Objetivo ▸
Responde con brevedad a estas preguntas sobre el texto dedicado a la poesía de esta promoción.
(a) ¿Qué poeta se cita como caso de mayor brillantez expresiva?
(b) ¿Cómo se siente todavía el lenguaje en estos poetas, como instrumento o como mensaje?
(c) ¿Qué figura mayor del 27 pudo servir de magisterio ejemplar a la mayoría de estos poetas?

Sección del documento ▸
%%

Estos hombres no buscan su inspiración en la literatura sino en la vida; pero entienden que ella es multiforme, poliédrica, y la abordan desde todos los costados. Sobre esa temática, variada ya desde su misma raíz, esta promoción escribe una poesía que habrá de ser fundamental y fuertemente meditativa. Y expresará esa meditación con un lenguaje más personal y diferenciado, individualmente, que hasta entonces; pero en lo general (salvo algún caso de mayor brillantez expresiva: Claudio Rodríguez) adoptan un decir poético sobrio, más interesado en la eficacia que en la sorpresa. El lenguaje (por pulcro y tenso que en ellos sea, equivalente en consecuencia a menos prosaico y retórico) es sentido todavía como instrumento, no como mensaje; la balanza se carga aún del lado de la reflexión o el pensamiento, y la riqueza de esta promoción hay que buscarla por esta vertiente. No es de extrañar que una figura mayor del 27, Luis Cernuda, cuya obra a partir de la guerra es una austera y honda meditación del vivir humano en su directa experiencia, pudo servir de magisterio ejemplar a la mayoría de estos poetas. En realidad, a ellos se debe esa justísima alza de estimación que ha merecido últimamente este gran desconocido que por tanto tiempo fue Cernuda en su propia tierra.

%%

Extractos de datos ▸
%%

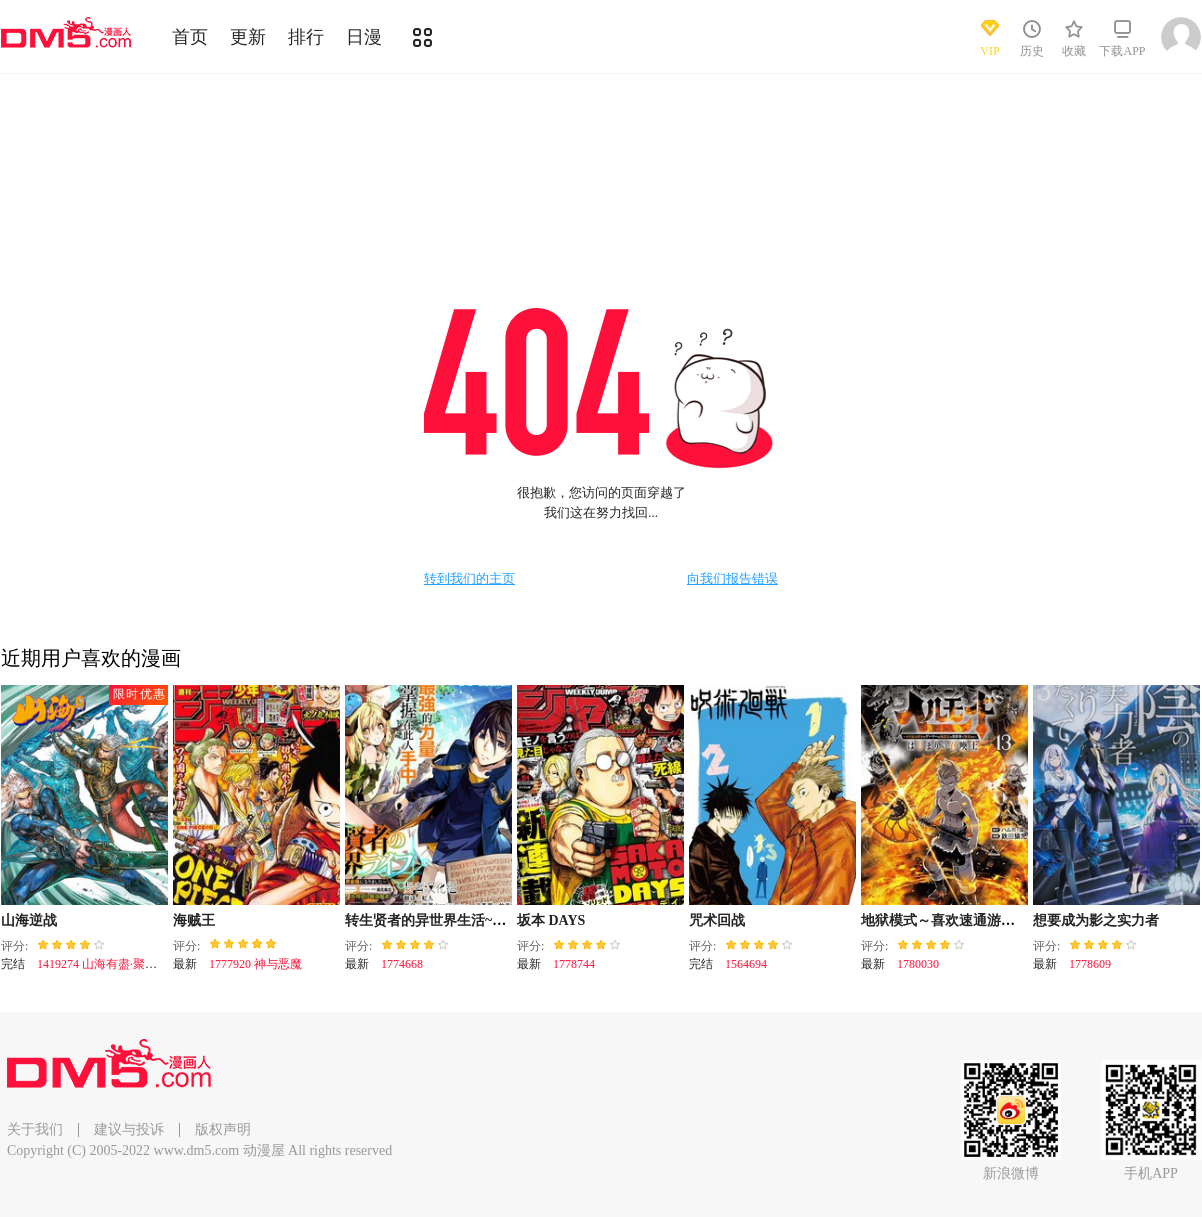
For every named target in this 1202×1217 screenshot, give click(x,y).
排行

%%
%%

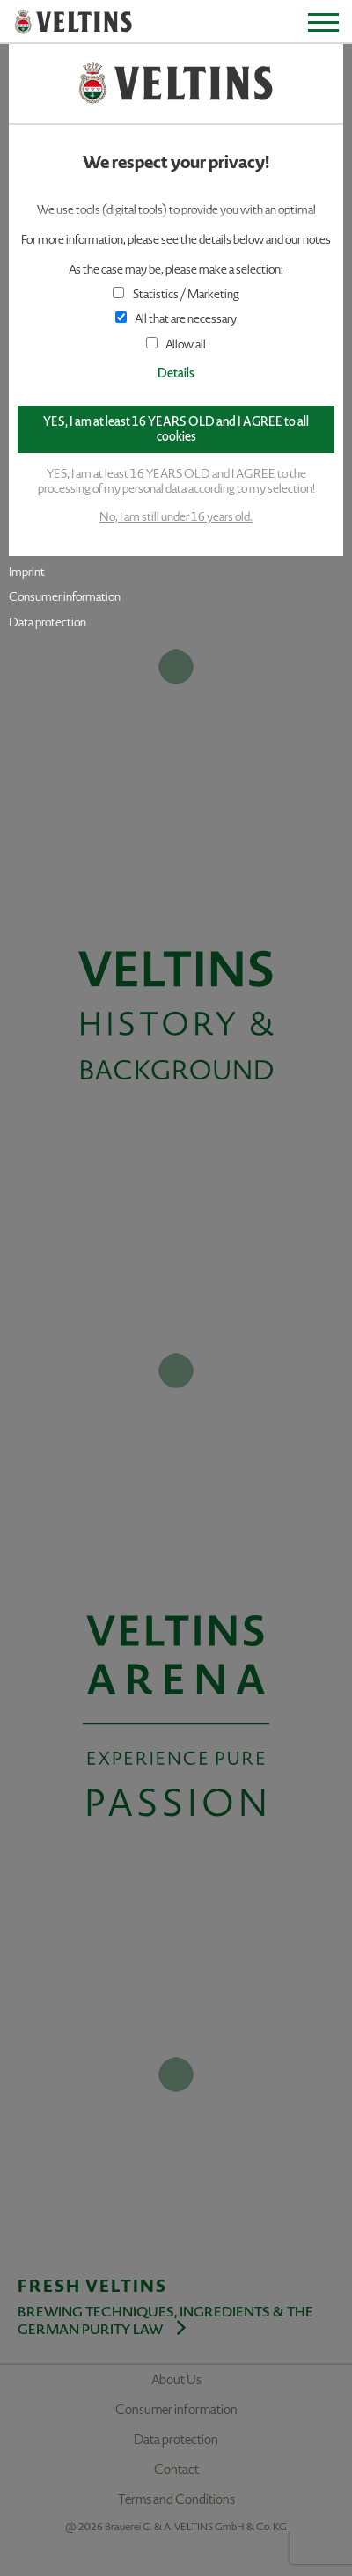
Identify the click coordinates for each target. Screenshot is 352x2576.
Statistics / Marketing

%%

Respuesta ▸
(a) Claudio Rodríguez.
(b) Como instrumento.
(c) Luis Cernuda.